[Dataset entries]
________

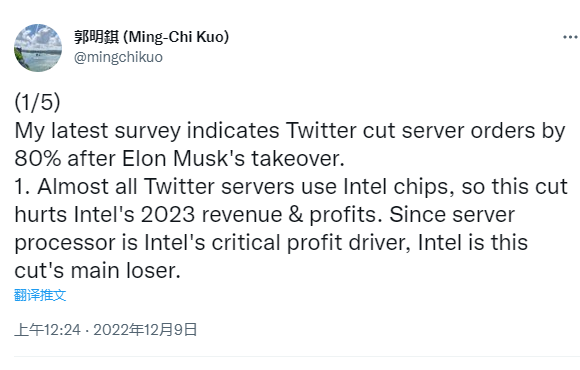Click the Chinese name 郭明錤
The image size is (580, 370).
click(96, 37)
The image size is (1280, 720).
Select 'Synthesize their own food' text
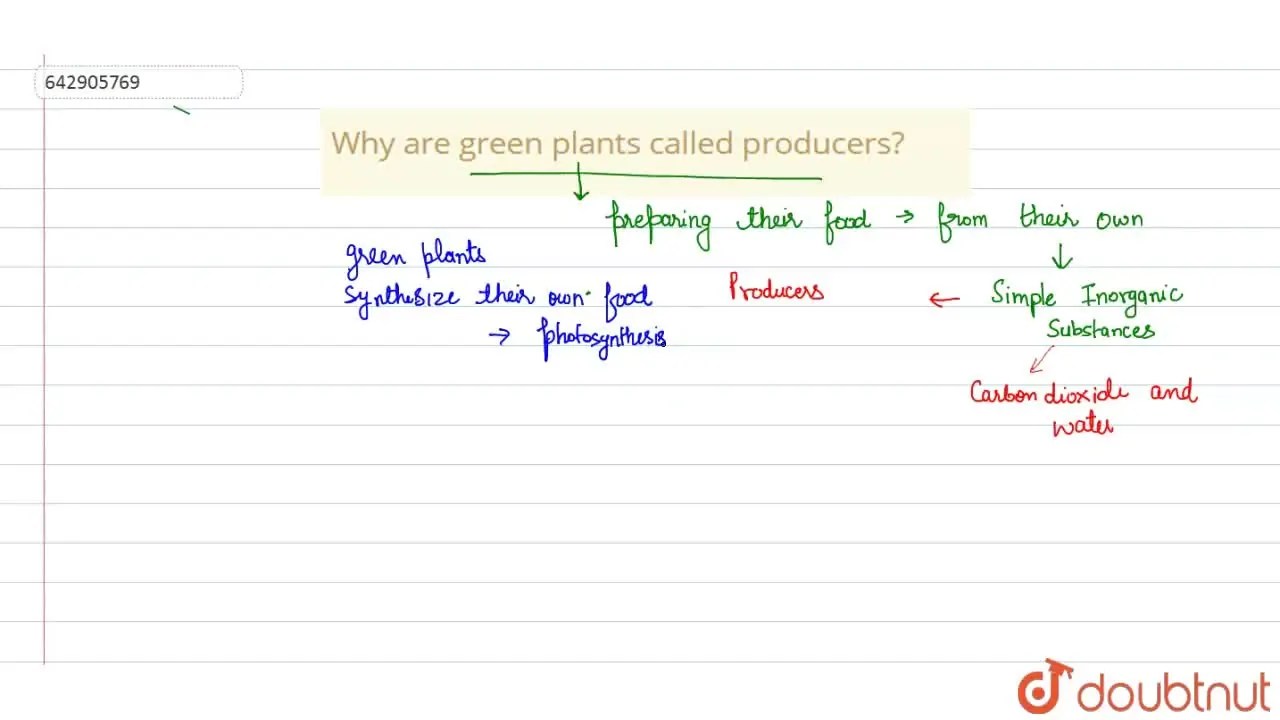[x=497, y=297]
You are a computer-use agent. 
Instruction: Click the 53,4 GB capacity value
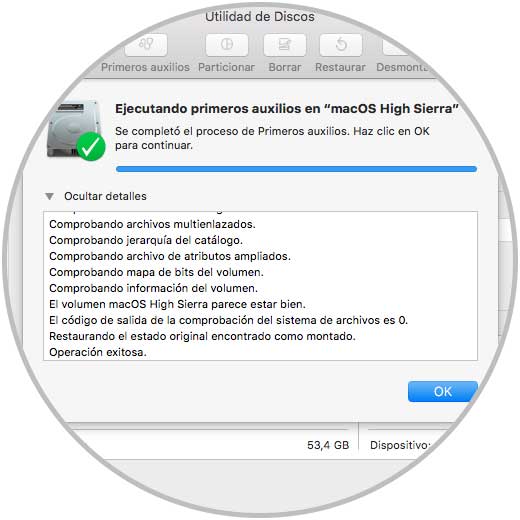tap(328, 445)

________

**Instructions for the task**
Copy exactly the lines from the line that has "The image size is (1280, 720)." through the last line of the entries above, inclusive, and no others. Pictures do not go in the copy.

**Solution**
The image size is (1280, 720).
Select 'Synthesize their own food' text
[x=497, y=297]
You are a computer-use agent. 
Instruction: Click the 53,4 GB capacity value
tap(328, 445)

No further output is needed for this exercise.